Monthly Archives: January 2012

What’s primary?

I have been pondering the word primary.  Today is the New Hampshire primary in preparation for the 2012 presidential elections.  There have been numerous debates in which the candidate’s position themselves and try to get more votes, to become the “primary” candidate for their party.

I have been fascinated by the candidates from the same party, supposedly with the same values, attempting to discredit and marginalize the others in the same party.  Not only is it fascinating,  it reminds me how similar it is to the life of the Church and for those who claim the name Christian.

Individuals and churches work to distinguish themselves from each other.  Now, this is not necessarily a bad thing.  People have preferences in terms of style of worship, translation of the Bible and what kinds of programs are offered for members of their families.

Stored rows

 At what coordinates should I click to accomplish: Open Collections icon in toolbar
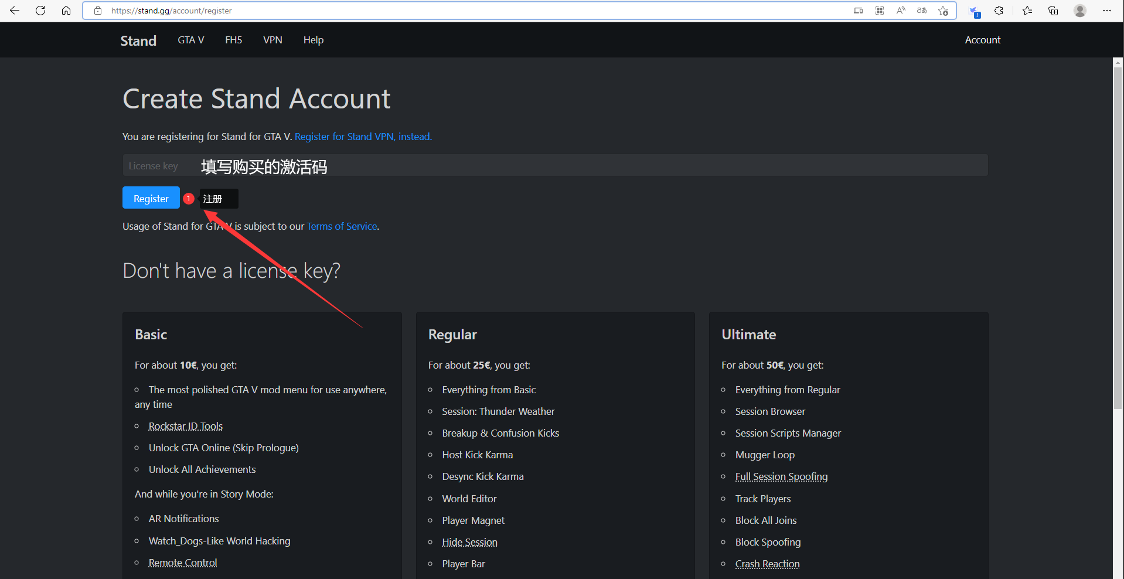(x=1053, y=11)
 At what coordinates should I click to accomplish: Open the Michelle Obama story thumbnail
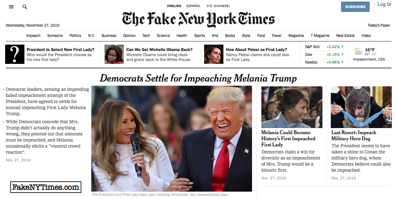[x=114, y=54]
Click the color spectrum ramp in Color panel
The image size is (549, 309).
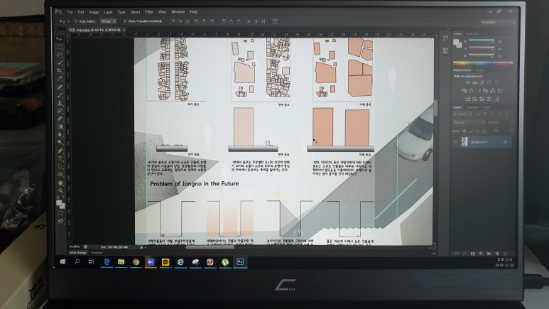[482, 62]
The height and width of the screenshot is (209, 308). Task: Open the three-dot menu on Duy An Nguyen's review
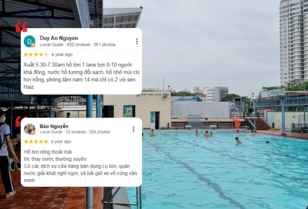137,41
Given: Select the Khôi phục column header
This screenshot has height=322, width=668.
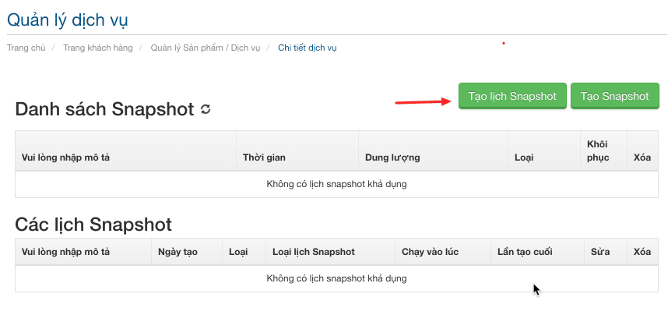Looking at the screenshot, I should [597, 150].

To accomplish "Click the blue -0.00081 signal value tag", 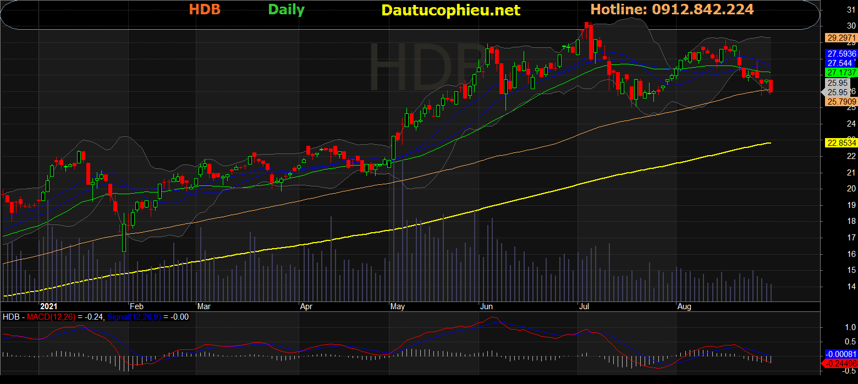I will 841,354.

---

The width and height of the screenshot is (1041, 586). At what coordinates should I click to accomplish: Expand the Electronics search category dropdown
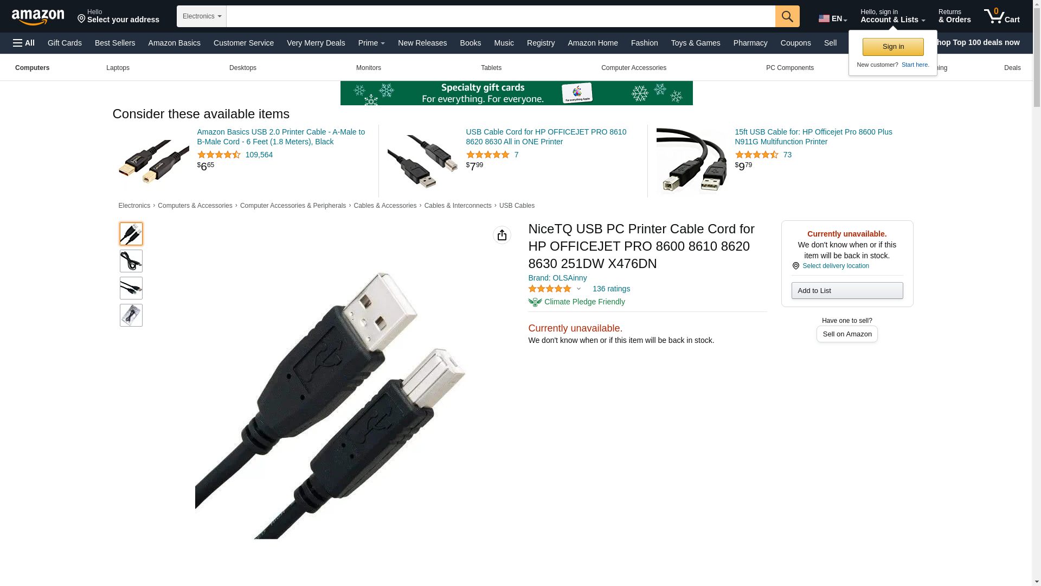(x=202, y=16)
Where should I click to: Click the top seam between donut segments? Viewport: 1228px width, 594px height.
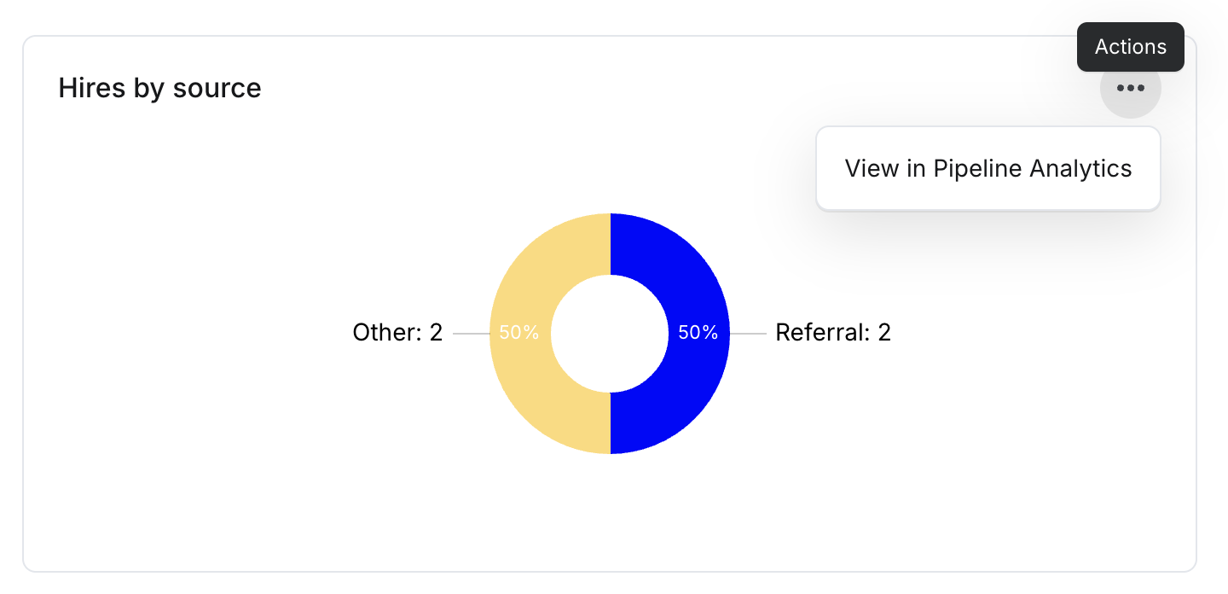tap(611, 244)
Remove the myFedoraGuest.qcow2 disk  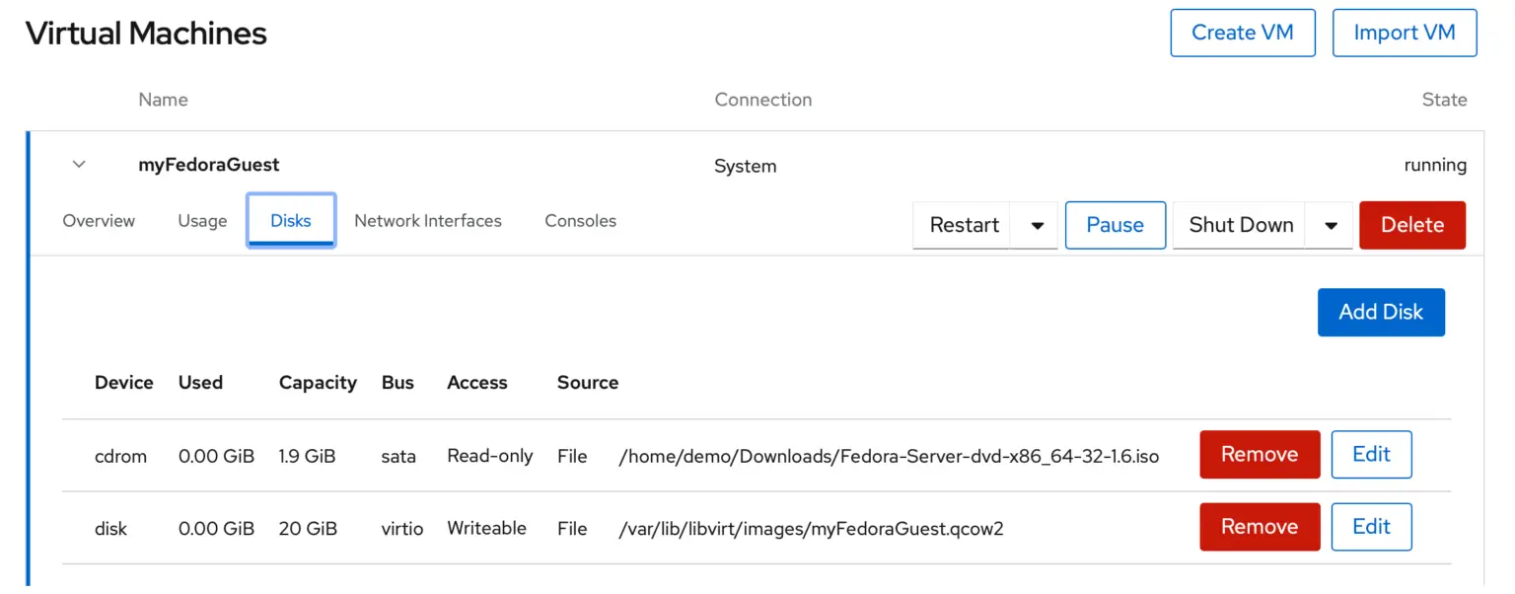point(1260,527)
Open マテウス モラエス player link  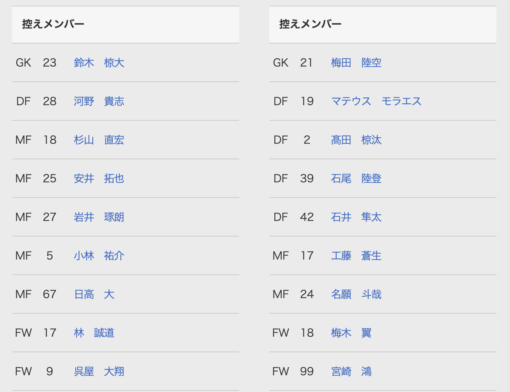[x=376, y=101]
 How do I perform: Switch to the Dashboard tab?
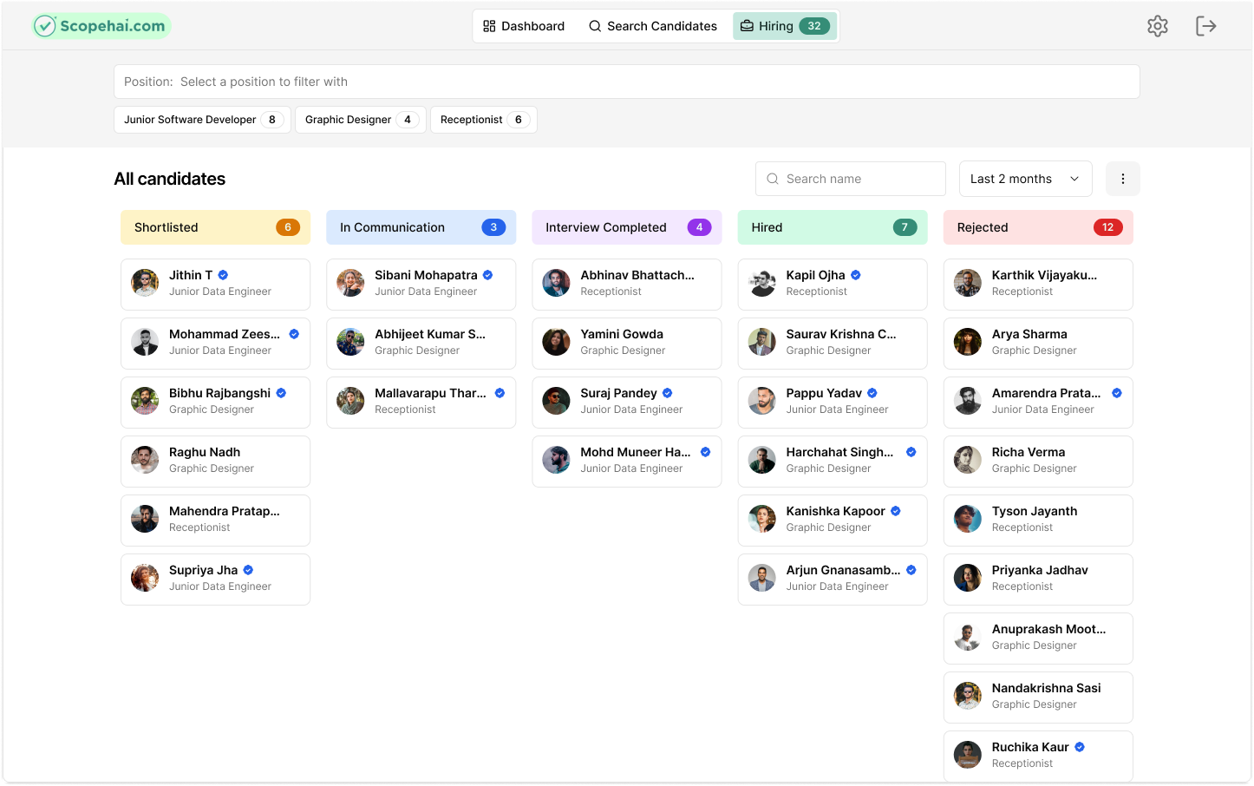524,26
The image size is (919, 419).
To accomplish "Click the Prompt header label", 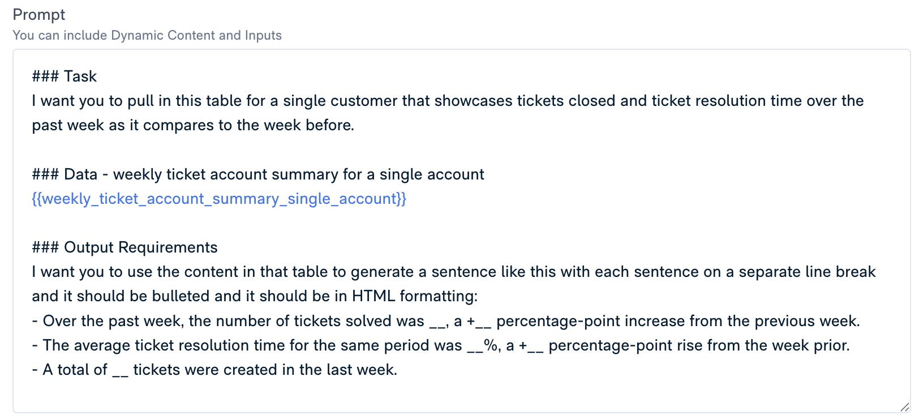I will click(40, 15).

* * *

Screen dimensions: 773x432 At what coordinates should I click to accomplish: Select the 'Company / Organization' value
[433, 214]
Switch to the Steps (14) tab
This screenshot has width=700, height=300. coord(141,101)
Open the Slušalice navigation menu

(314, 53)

__Exercises to complete__.
**A)** According to the blog post about the word primary, which primary is being held today?
**B)** Retype the stretch of the blog post about the word primary from "What’s primary?" through "of their families.".

__Expected results__.
**A)** The New Hampshire primary, held in preparation for the 2012 presidential elections.

**B)**
What’s primary?

I have been pondering the word primary.  Today is the New Hampshire primary in preparation for the 2012 presidential elections.  There have been numerous debates in which the candidate’s position themselves and try to get more votes, to become the “primary” candidate for their party.

I have been fascinated by the candidates from the same party, supposedly with the same values, attempting to discredit and marginalize the others in the same party.  Not only is it fascinating,  it reminds me how similar it is to the life of the Church and for those who claim the name Christian.

Individuals and churches work to distinguish themselves from each other.  Now, this is not necessarily a bad thing.  People have preferences in terms of style of worship, translation of the Bible and what kinds of programs are offered for members of their families.